>>

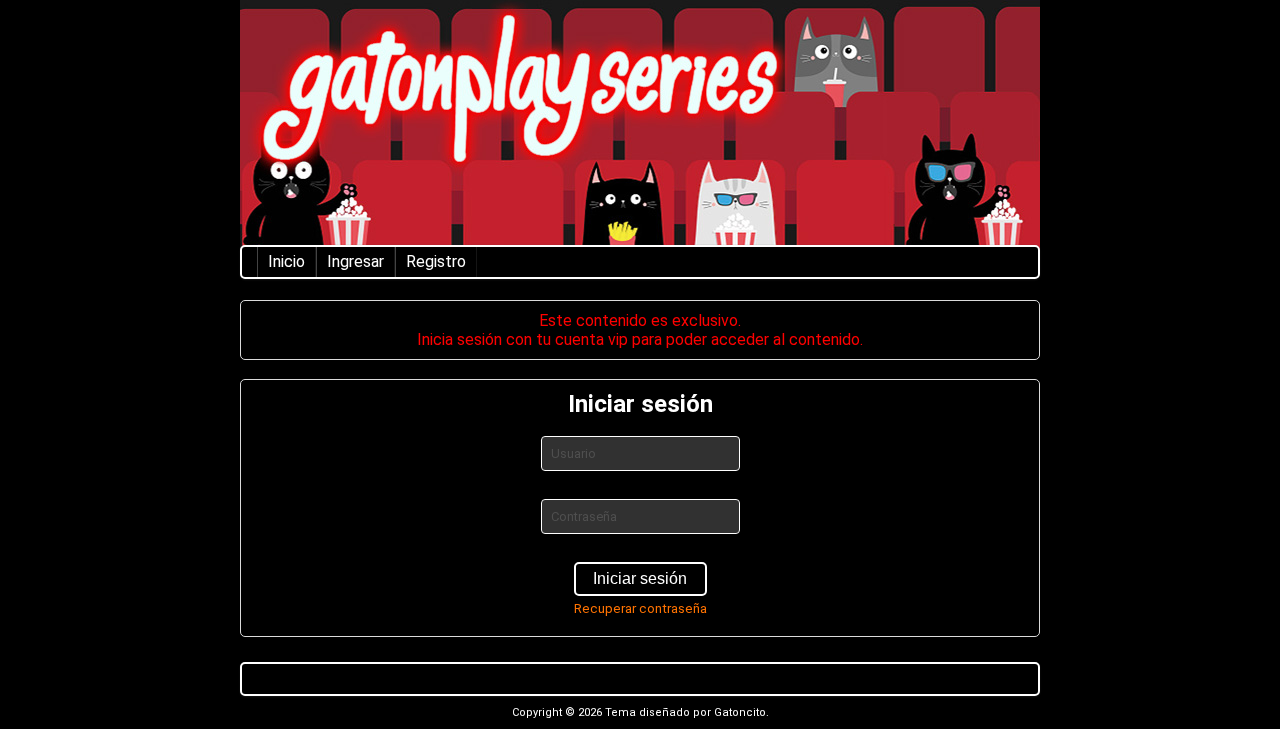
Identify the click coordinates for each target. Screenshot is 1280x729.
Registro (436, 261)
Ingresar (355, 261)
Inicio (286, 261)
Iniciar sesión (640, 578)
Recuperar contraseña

<<

Output the data above without changes, apart from leaving out the pictures.

# Response to the task:
Identify the click coordinates for each target. Screenshot is 1280x729.
Registro (436, 261)
Ingresar (355, 261)
Inicio (286, 261)
Iniciar sesión (640, 578)
Recuperar contraseña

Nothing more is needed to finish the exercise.